Po dłuższej przerwie z ciemności zaczęły płynąć mroczne dźwięki klawiszy i skrzypiec „Once upon Atrocity”, pierwszego utworu z „Cruelty…” Zespół pojawił się na scenie tuż pod koniec by w idealnym momencie jak na płycie rozpocząć „Thirteen Autumns And Widow”. Tak jak było zapowiedziane, zagrali wszystkie utwory z płyty.

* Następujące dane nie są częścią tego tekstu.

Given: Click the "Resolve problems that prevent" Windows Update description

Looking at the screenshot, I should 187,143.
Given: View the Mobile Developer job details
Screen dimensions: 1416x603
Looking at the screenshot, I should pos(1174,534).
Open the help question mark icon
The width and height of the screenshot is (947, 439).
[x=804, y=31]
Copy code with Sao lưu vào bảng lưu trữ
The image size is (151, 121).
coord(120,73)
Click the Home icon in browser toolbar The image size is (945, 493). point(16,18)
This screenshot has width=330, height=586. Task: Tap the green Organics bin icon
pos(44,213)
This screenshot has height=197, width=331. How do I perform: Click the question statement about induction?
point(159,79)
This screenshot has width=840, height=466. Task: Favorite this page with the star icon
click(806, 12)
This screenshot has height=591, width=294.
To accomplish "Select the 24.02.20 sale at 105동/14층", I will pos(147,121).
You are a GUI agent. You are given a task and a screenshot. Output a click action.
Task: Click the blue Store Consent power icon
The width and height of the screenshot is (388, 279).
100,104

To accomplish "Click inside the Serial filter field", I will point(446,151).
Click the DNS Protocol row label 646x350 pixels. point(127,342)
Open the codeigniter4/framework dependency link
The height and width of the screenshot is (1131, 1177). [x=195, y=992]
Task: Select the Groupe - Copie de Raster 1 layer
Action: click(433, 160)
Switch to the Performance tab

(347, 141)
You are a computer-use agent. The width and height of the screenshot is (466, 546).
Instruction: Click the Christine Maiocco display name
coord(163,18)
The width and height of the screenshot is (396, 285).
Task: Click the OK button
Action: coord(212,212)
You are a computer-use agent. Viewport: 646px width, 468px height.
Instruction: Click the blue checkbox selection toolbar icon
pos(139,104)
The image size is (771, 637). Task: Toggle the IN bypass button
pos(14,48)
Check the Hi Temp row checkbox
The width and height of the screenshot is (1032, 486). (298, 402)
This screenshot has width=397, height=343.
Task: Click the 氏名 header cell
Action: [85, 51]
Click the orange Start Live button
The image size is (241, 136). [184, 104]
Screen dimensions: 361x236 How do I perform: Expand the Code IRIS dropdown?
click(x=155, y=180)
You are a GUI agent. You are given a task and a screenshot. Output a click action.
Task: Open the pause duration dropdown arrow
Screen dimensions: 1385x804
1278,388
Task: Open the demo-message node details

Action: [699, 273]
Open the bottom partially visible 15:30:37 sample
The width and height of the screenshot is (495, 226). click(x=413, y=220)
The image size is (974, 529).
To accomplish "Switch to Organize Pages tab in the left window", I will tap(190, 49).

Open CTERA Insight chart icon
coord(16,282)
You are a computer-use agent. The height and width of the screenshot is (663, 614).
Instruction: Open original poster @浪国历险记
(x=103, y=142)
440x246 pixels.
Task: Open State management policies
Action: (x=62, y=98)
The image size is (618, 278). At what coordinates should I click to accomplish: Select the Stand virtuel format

Można było usłyszeć między innymi „Cruelty Brought Thee Orchids”, „Beneath The Howling Stars”, „Bathory Aria”, „Lustful and Wargasm”. Wszystkie wspaniale wykonane i zdecydowanie lepiej brzmiące na żywo niż na nagraniach. Zaprezentowali też kilka utworów z innych albumów, między innymi „Heartbreak and Seance” promujący ostatnią płytę „Cryptoriana – The Seductiveness Of Decay”. Na koniec przysłowiowa wisienka na torcie, zadedykowana wszystkim przybyłym i ich gościom ACOD, utwór dzięki któremu zespół w latach dziewięćdziesiątych zyskał ogromną popularność „From Cradle to Enslave”.

Odnośnie samego w sobie widowiska, najprościej powiedziawszy miód dla każdego żądnego „Kredkowego” mroku. Gitarzyści Rich i Ashok oraz basista Daniel zachowywali się jak aktorzy na scenie, wprowadzając klasyczne wampiryczne gesty i ruchy grając na gitarach. Brakowało tylko krwi ściekającej po ich brodach aby dopełnić całości imagu. Najlepiej w tej roli spisał się Rich ze swoim trupim makijażem, co jakiś czas padając na kolana i udając spazmy jak w trakcie wampirycznej przemiany. W połowie koncertu Lindsay na moment wyszła z za klawiszy, płynnym majestatycznym krokiem, godnym wampirycznej królowej podeszła do środka sceny z różą w ręku. Dani chodził po całej scenie, a z każdym ruchem powiewała jego peleryna. Raz dawał wokalny popis w centrum sceny, innym razem z podestu tuż obok perkusisty, nie zapomniawszy podejść do zebranych po bokach sceny i zaprezentować im swój klasyczny, sceniczny wyszczerzony uśmiech. Gitarzystów też było pełno z każdej strony sceny, czasem we trzech stając tuż obok siebie raczyli publikę swoim kunsztem. Po tym zespole widać ogromne doświadczenie sceniczne.

Podsumowując. Koncerty Cradle Of Filth to nie tylko muzyka, to doskonały teatr, który uraczy niejednego wielbiciela horroru. Cała otoczka mroku i mistycyzmu oraz tematyka płyty jaką prezentują na danym koncercie to po prostu spójna całość. Tego wieczoru było to przedstawienie „Cruelty And The Beast” zainspirowanego historią Elżbiety Bathory i podszytego wampiryzmem. Mam nadzieję, że niebawem usłyszymy i zobaczymy kolejną mroczną historię w ich wykonaniu… Cytując Daniego „From Cradle to the grave”.